>> start SELECTED EXCERPT

At 02:34 PM 4/27/2006, R.A. Hettinga wrote:
According to documents seen by The Wall Street Journal, the Pentagon has monitored more than 20 antiwar groups' activities around the country over the past three years. It has reviewed photographs and records of vehicles and protesters at marches to see if different activities were being organized by the same instigators. Cmdr. Hicks says the point of this monitoring is to keep military personnel away from places where they might provoke demonstrators, not to interfere with anyone's right to protest.
The peace activists don't like being watched. About 300 activists gathered at Akron's public library this February to complain to elected representatives at a public hearing. They had watched an NBC News report in December that said the Pentagon included peace group activities in a database of potential terrorist threats. Documents viewed by The Wall Street Journal show that, as the activists suspected, their Quaker-organized rally in March 2005 was on the Pentagon's watch list. Those documents show a broader effort to gather information for databases and analyze it.

>> end SELECTED EXCERPT
>> start DATASET EXCERPT

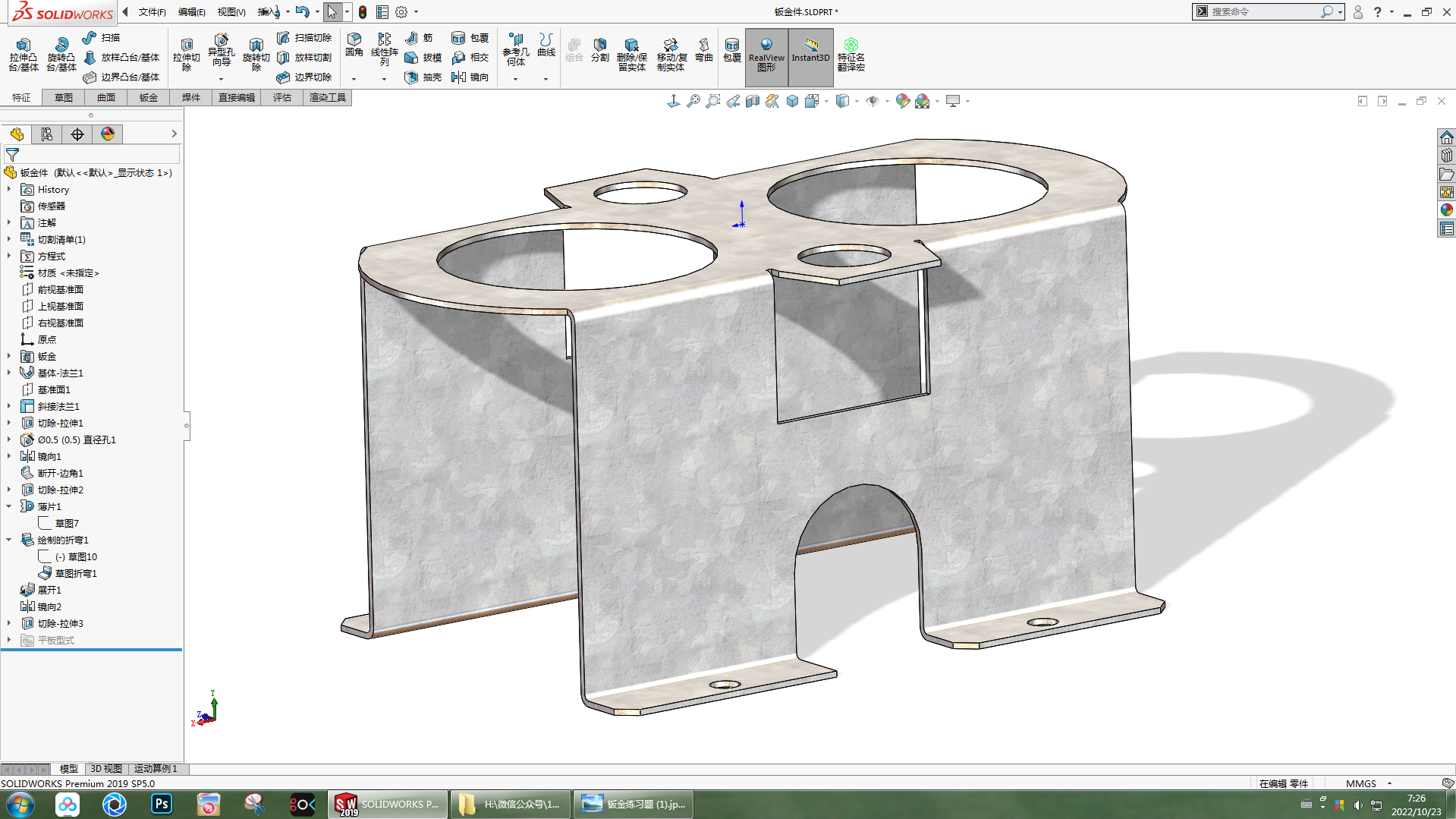
Task: Select 切除-拉伸3 in the feature tree
Action: (60, 623)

>> end DATASET EXCERPT

* TO DO: Please retype the passage on Pentagon monitoring of antiwar groups word for word, from "The peace activists" up to and including "and analyze it.".

* ANSWER BELOW:
The peace activists don't like being watched. About 300 activists gathered at Akron's public library this February to complain to elected representatives at a public hearing. They had watched an NBC News report in December that said the Pentagon included peace group activities in a database of potential terrorist threats. Documents viewed by The Wall Street Journal show that, as the activists suspected, their Quaker-organized rally in March 2005 was on the Pentagon's watch list. Those documents show a broader effort to gather information for databases and analyze it.